### [WHAT TO PRODUCE]
Output all the data below verbatim.

══ INPUT DATA ══

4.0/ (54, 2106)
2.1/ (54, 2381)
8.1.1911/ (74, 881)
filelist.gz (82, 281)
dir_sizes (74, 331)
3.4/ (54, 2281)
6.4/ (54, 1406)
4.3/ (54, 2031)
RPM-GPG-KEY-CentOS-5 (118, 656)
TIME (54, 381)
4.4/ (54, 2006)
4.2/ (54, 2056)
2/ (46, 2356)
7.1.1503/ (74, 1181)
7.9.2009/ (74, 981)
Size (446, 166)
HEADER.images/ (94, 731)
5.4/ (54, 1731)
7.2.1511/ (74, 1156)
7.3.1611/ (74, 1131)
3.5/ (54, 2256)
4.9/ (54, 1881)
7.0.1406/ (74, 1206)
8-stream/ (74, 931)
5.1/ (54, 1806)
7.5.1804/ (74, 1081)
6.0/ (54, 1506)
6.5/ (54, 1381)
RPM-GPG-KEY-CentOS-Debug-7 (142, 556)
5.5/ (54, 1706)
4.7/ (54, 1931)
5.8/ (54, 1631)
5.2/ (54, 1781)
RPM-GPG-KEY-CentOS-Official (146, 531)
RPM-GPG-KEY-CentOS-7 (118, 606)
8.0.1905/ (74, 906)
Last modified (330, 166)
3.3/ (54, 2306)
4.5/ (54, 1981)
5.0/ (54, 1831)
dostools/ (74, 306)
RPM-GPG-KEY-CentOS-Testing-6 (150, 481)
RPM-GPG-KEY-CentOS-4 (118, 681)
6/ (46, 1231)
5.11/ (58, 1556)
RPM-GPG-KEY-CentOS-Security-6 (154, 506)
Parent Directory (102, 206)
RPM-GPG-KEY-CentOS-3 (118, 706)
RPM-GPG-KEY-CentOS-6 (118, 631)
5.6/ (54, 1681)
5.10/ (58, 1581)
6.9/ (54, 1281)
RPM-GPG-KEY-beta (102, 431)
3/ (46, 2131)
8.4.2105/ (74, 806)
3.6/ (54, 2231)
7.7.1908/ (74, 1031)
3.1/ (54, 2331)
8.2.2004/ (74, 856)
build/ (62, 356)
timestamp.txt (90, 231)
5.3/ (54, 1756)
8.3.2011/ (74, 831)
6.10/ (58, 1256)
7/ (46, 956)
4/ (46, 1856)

═══

### [RESULT OF THIS TASK]
4.0/ (54, 2106)
2.1/ (54, 2381)
8.1.1911/ (74, 881)
filelist.gz (82, 281)
dir_sizes (74, 331)
3.4/ (54, 2281)
6.4/ (54, 1406)
4.3/ (54, 2031)
RPM-GPG-KEY-CentOS-5 (118, 656)
TIME (54, 381)
4.4/ (54, 2006)
4.2/ (54, 2056)
2/ (46, 2356)
7.1.1503/ (74, 1181)
7.9.2009/ (74, 981)
Size (446, 166)
HEADER.images/ (94, 731)
5.4/ (54, 1731)
7.2.1511/ (74, 1156)
7.3.1611/ (74, 1131)
3.5/ (54, 2256)
4.9/ (54, 1881)
7.0.1406/ (74, 1206)
8-stream/ (74, 931)
5.1/ (54, 1806)
7.5.1804/ (74, 1081)
6.0/ (54, 1506)
6.5/ (54, 1381)
RPM-GPG-KEY-CentOS-Debug-7 (142, 556)
5.5/ (54, 1706)
4.7/ (54, 1931)
5.8/ (54, 1631)
5.2/ (54, 1781)
RPM-GPG-KEY-CentOS-Official (146, 531)
RPM-GPG-KEY-CentOS-7 (118, 606)
8.0.1905/ (74, 906)
Last modified (330, 166)
3.3/ (54, 2306)
4.5/ (54, 1981)
5.0/ (54, 1831)
dostools/ (74, 306)
RPM-GPG-KEY-CentOS-Testing-6 (150, 481)
RPM-GPG-KEY-CentOS-4 (118, 681)
6/ (46, 1231)
5.11/ (58, 1556)
RPM-GPG-KEY-CentOS-Security-6 (154, 506)
Parent Directory (102, 206)
RPM-GPG-KEY-CentOS-3 (118, 706)
RPM-GPG-KEY-CentOS-6 (118, 631)
5.6/ (54, 1681)
5.10/ (58, 1581)
6.9/ (54, 1281)
RPM-GPG-KEY-beta (102, 431)
3/ (46, 2131)
8.4.2105/ (74, 806)
3.6/ (54, 2231)
7.7.1908/ (74, 1031)
3.1/ (54, 2331)
8.2.2004/ (74, 856)
build/ (62, 356)
timestamp.txt (90, 231)
5.3/ (54, 1756)
8.3.2011/ (74, 831)
6.10/ (58, 1256)
7/ (46, 956)
4/ (46, 1856)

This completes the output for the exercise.